East Helenan Taylor Reisbeck, 20, was among those women, chosen first from hundreds of essays narrowed down to the top 20 and then voted into the finals. The six finalists went to the 777 Ranch in Texas to be featured in the Extreme Huntress online show with weekly voting and a black tie event earlier this month to crown the winner.

Although top honors went to Shannon Lansdowne of British Columbia, Reisbeck had no regrets and felt the opportunity was once in-a-lifetime.

“It was an amazing experience. I met a lot of great people out there, especially the women hunters because there aren’t a lot of us in this industry,” she said.

Extreme Huntress was filmed in July, but the episodes aired during the fall. Besides the enjoyment of meeting her fellow competitors, traveling to a different state to hunt unfamiliar animals was her favorite part of the show. Getting to meet hunting industry giants such as Eva and Jim Shockey and Larry Weishuhn was also a great experience, she said.

Episodes can be viewed at www.extremehuntress.com.

Putting herself in the public eye did open Reisbeck up for scrutiny by anti-hunters, mostly through social media. Another contestant reportedly had an anti-hunter come to her house, and some of the women experienced threats to them, their families and pets, but Reisbeck said she was not concerned for her safety.

“Because I’m from Montana and most of us hunt, I’m not too worried, but you never know,” she said. “Even if we try to support why we hunt, there are some people that just don’t want to listen.”

During the times when social media commenters attacked her, she was immediately backed up by others and received a lot of support on the show from people across Montana.

“I’ll never quit doing what I love to do,” she said.

Reisbeck will speak in Helena along with TV personality Kristy Titus on Jan. 28 at the Montana Outfitters and Guides Association Celebrating Women and Youth in the Outdoors event. Her talk will include her Extreme Huntress experience and also some tips for how men can better introduce women and kids to hunting. The free public talk is at the Radisson Colonial Hotel, 2301 Colonial Drive, from 6:30 to 8:30 p.m.
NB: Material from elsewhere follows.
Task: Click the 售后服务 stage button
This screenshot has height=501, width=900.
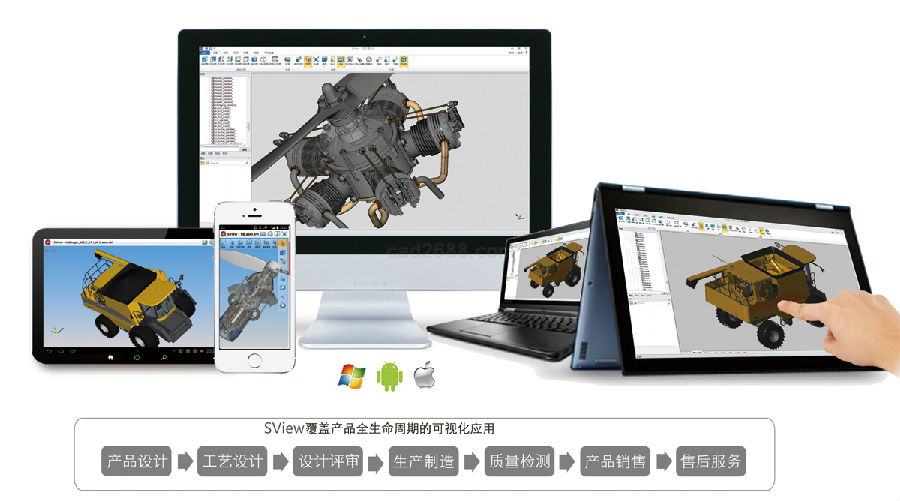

Reisbeck had plenty of success this fall, harvesting a bull elk, antelope and whitetail bucks and a whitetail doe. With her exposure on Extreme Huntress, she hopes to continue to stamp out her place in the outdoor industry.

“I hope to be in front of the camera again someday, and I think this helped get my name out there,” she said. “I hope to help women and youth hunters and just be able to promote this and help anti-hunters understand why we hunt.”